As Emily Harding said, we need to "unleash our operators and let them play." Not as a call for reckless action, but as recognition that we have talented operators who could be effective if given the proper authority, resources, and operational framework.

My Assessment

I completely agree with the need for this CyberForce and the approach Lin, Harding, Cilluffo, and Bagley are taking. From everything I've seen over the years in my own research, we cannot defend our way to victory in this fight. Defense is necessary but insufficient.

The hard truth: our adversaries are already at war with us, and we're still debating whether we're allowed to fight back.
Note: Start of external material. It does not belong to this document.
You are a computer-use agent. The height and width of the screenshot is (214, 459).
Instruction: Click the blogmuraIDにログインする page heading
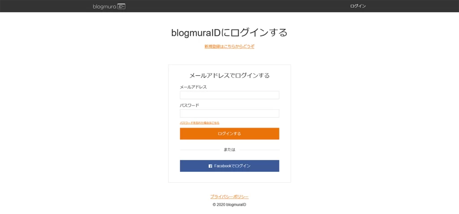(230, 32)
We need to show our adversaries that they have something to fear from us—that they are not safe anymore. Not through reckless escalation, but through calculated, strategic operations that impose real costs on those who attack American interests.

The CyberForce represents a pragmatic recognition that the current approach isn't working. We're losing the cyber war because we're bringing defensive tools to an offensive fight. It's time to change that.

Open Questions

Several critical details still need to be worked out:

  • Exact organizational structure and leadership: Will this be a standalone agency or embedded within existing structures?
  • Operational authorities: What legal frameworks govern target selection and operations?
  • Success metrics: How do we measure effectiveness beyond "protecting US assets"?
  • Recruitment and vetting: How do we balance bringing in non-traditional talent with necessary security clearances and vetting?
  • International law compliance: How do we ensure operations comply with international norms while remaining effective?

These questions will likely be addressed in the classified discussions and subsequent legislative development. For now, the fact that this conversation is happening at all—and with $1.25 billion in Congressional backing—represents significant progress.

The cyber battlefield has no perimeter. It's time we stopped pretending defense alone will win this fight.